_Text passage_
■ ■ ■

A fais do-do is a Cajun dance party; the term originated before World War II.

History
According to Mark Humphrey, the parties were named for "the gentle command ('go to sleep') young mothers offered bawling infants."  He quotes early Cajun musician Edwin Duhon of the Hackberry Ramblers: 
 "She'd go to the cry room, give the baby a nipple and say, 'Fais do-do.' She'd want the baby to go to sleep fast, 'cause she's worried about her husband dancing with somebody else out there."
 
"Do-do" itself is a hypocoristic shortening of the French verb dormir (to sleep), used primarily in speaking to small children. The phrase is embodied in an old French lullaby, a song sung to children when putting them down for the night.

Joshua Caffery, however, suggests the true derivation is more plausibly the dance call dos à dos (back to back), the do si do call of Anglo-American folk dance; and that sources such as Duhon are merely "repeating the same apocryphal explanation known by almost anyone who lives in Southern Louisiana."

■ ■ ■

_Records shown_
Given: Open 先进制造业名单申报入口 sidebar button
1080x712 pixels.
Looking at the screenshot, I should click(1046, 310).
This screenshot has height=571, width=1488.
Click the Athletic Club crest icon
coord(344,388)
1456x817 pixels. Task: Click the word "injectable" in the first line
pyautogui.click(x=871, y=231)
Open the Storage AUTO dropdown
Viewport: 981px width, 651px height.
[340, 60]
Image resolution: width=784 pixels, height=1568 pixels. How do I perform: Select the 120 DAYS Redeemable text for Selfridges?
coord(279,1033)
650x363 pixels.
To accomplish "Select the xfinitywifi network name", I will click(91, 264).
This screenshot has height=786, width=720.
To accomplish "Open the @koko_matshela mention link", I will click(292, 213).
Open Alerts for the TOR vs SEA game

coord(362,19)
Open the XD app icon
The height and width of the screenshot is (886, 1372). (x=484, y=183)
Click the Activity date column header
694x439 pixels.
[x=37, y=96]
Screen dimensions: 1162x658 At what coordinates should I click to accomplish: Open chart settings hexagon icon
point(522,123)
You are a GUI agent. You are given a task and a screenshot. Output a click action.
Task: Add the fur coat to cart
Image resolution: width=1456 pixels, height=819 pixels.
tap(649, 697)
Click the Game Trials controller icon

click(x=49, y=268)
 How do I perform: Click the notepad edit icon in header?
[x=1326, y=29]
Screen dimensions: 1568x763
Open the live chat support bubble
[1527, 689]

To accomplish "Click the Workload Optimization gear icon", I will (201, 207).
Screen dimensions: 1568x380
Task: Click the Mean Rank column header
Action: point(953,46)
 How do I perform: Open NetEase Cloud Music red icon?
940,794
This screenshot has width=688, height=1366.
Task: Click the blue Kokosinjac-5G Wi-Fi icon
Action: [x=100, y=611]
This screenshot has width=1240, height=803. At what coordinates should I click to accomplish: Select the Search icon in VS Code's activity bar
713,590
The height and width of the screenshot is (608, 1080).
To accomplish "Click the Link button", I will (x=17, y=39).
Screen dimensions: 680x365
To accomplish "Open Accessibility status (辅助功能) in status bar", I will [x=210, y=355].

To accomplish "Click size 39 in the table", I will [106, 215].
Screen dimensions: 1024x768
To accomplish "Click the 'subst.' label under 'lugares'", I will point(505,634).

■ ■ ■

_Set tasks_
• a. Decide whether each statement agrees with the fais do-do passage, answering yes or no and quoting the deciding words: (i) The term "fais do-do" came into use after World War II. (ii) Edwin Duhon played with the Hackberry Ramblers. (iii) Joshua Caffery traces the name to the dance call dos à dos.
• b. Retype the stretch of the fais do-do passage from "A fais do-do" through "for the night.".
• c. According to the fais do-do passage, which French verb is "do-do" a shortening of?

_Answers for the exercise_
• a.
(i) No: "the term originated before World War II."
(ii) Yes: "Edwin Duhon of the Hackberry Ramblers"
(iii) Yes: "the true derivation is more plausibly the dance call dos à dos (back to back)"

• b.
A fais do-do is a Cajun dance party; the term originated before World War II.

History
According to Mark Humphrey, the parties were named for "the gentle command ('go to sleep') young mothers offered bawling infants."  He quotes early Cajun musician Edwin Duhon of the Hackberry Ramblers: 
 "She'd go to the cry room, give the baby a nipple and say, 'Fais do-do.' She'd want the baby to go to sleep fast, 'cause she's worried about her husband dancing with somebody else out there."
 
"Do-do" itself is a hypocoristic shortening of the French verb dormir (to sleep), used primarily in speaking to small children. The phrase is embodied in an old French lullaby, a song sung to children when putting them down for the night.

• c. Dormir (to sleep).